■ Problem to solve: Identify the line with "598x445 pixels."; copy word for word that line and every one after it, to the end of the listing. Exclude pictures.

[Data extracts]

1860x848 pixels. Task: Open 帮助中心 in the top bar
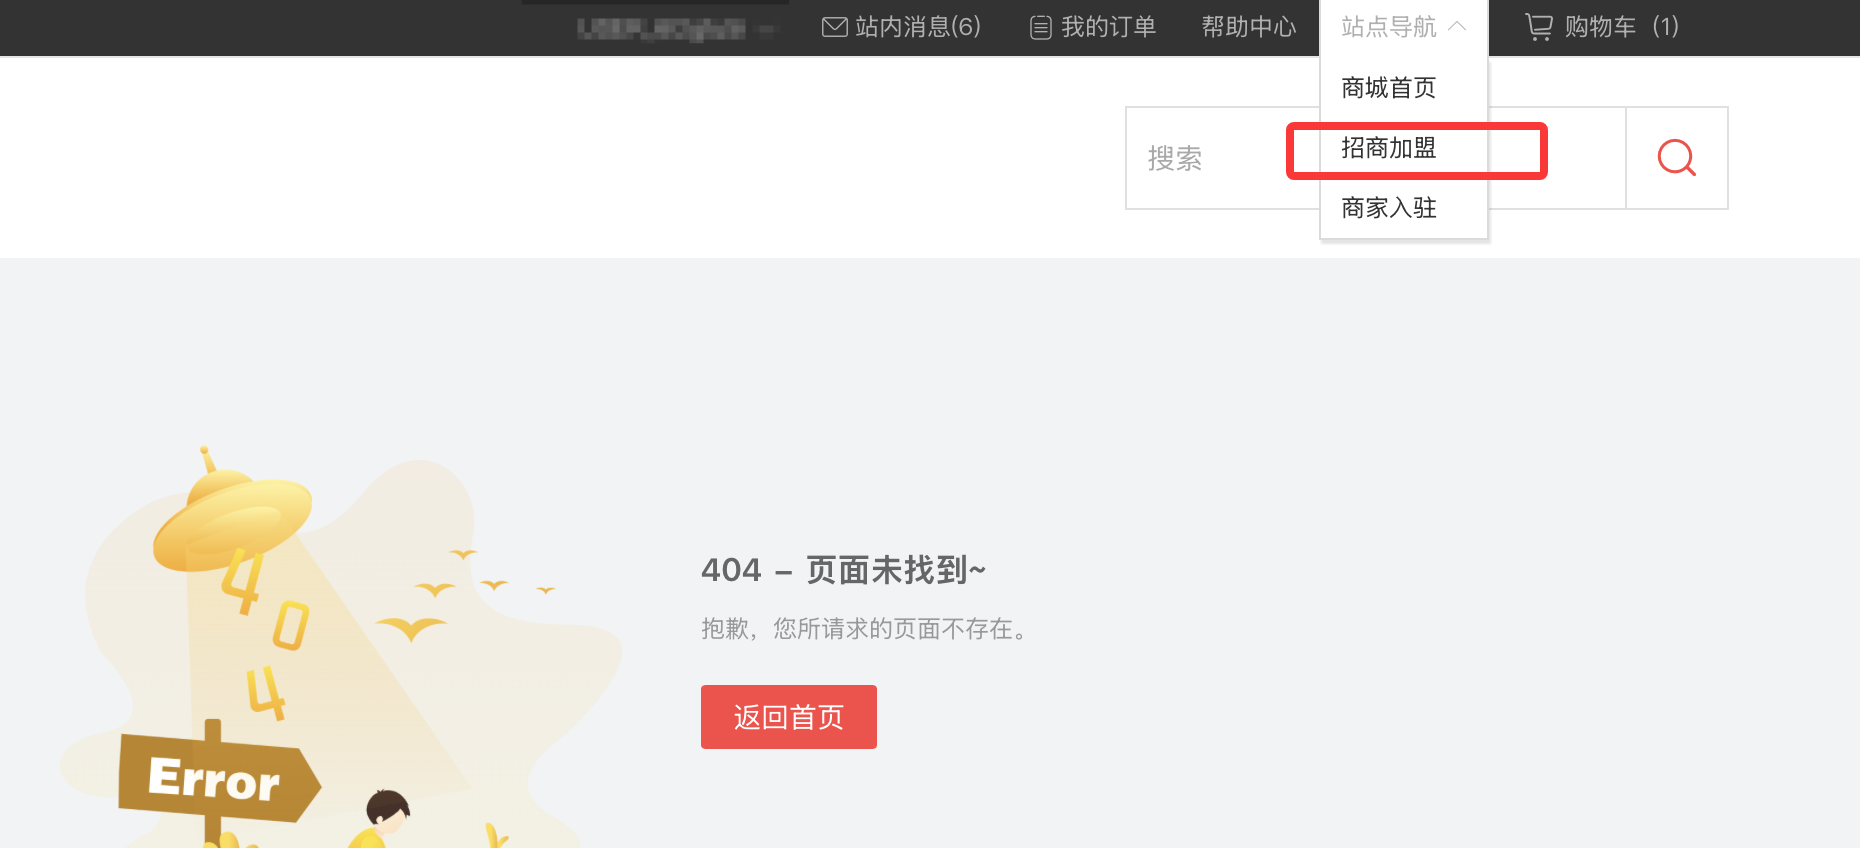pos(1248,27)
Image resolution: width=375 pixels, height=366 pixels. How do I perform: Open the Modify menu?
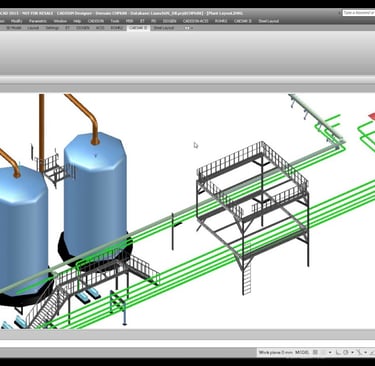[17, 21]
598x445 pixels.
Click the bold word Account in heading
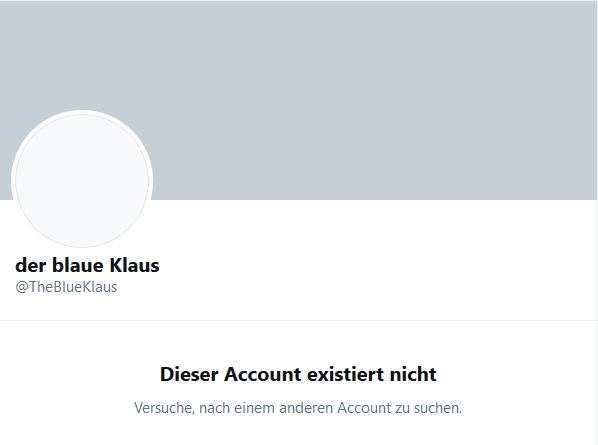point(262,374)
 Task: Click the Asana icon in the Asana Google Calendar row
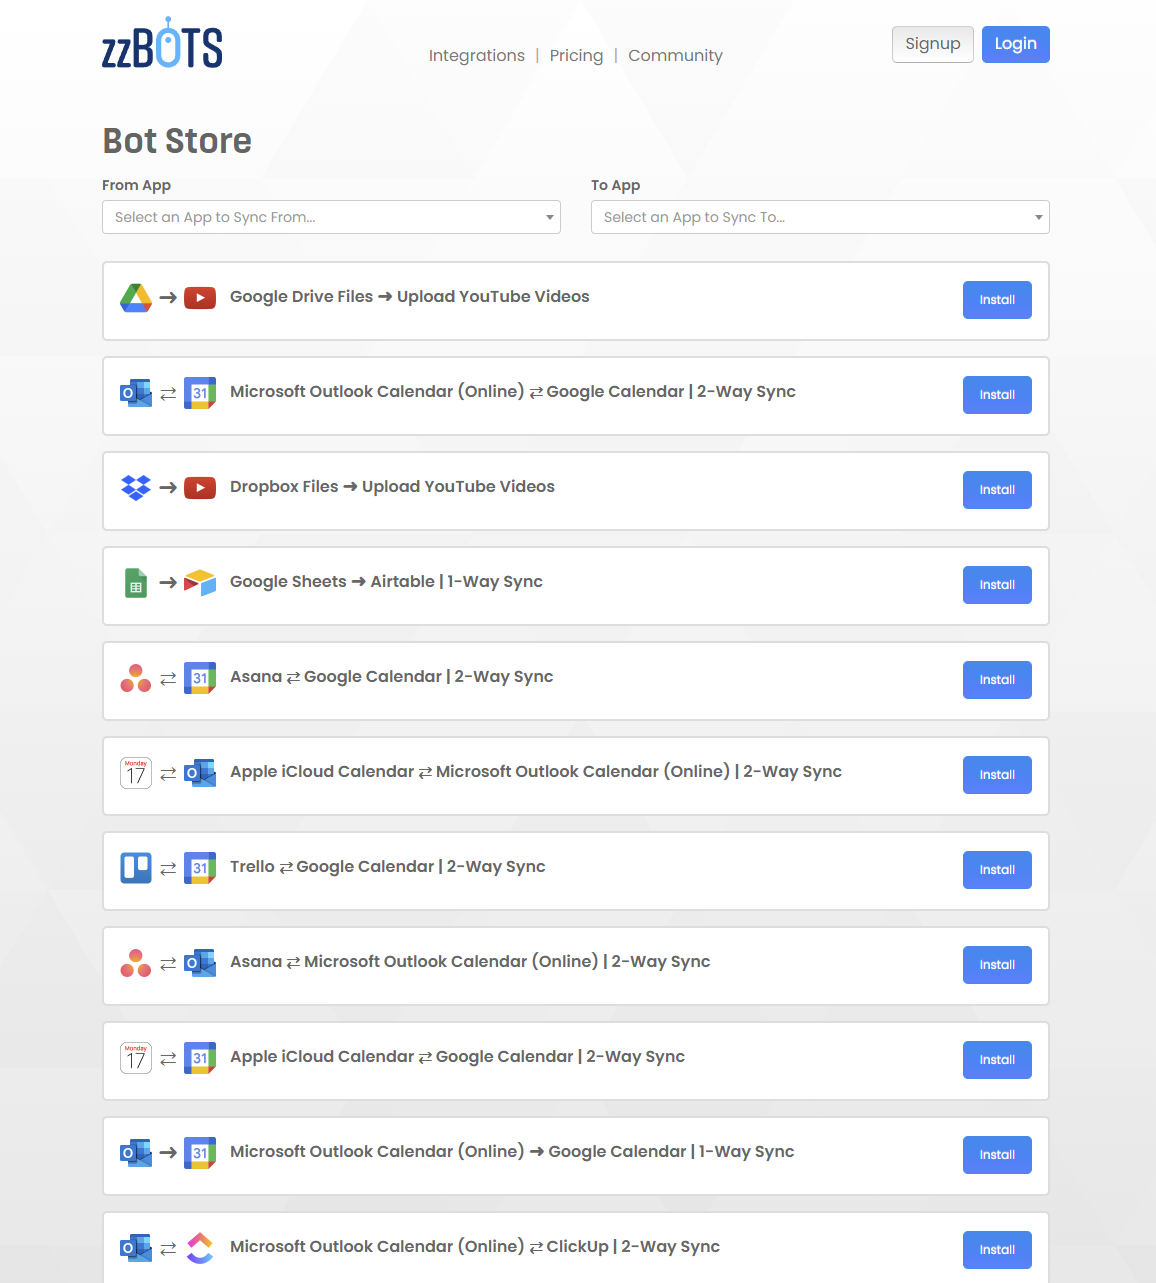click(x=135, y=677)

[/Data extracts]

■ Output for this task:
598x445 pixels.
Click the bold word Account in heading
point(262,374)
 Task: Click the Asana icon in the Asana Google Calendar row
click(x=135, y=677)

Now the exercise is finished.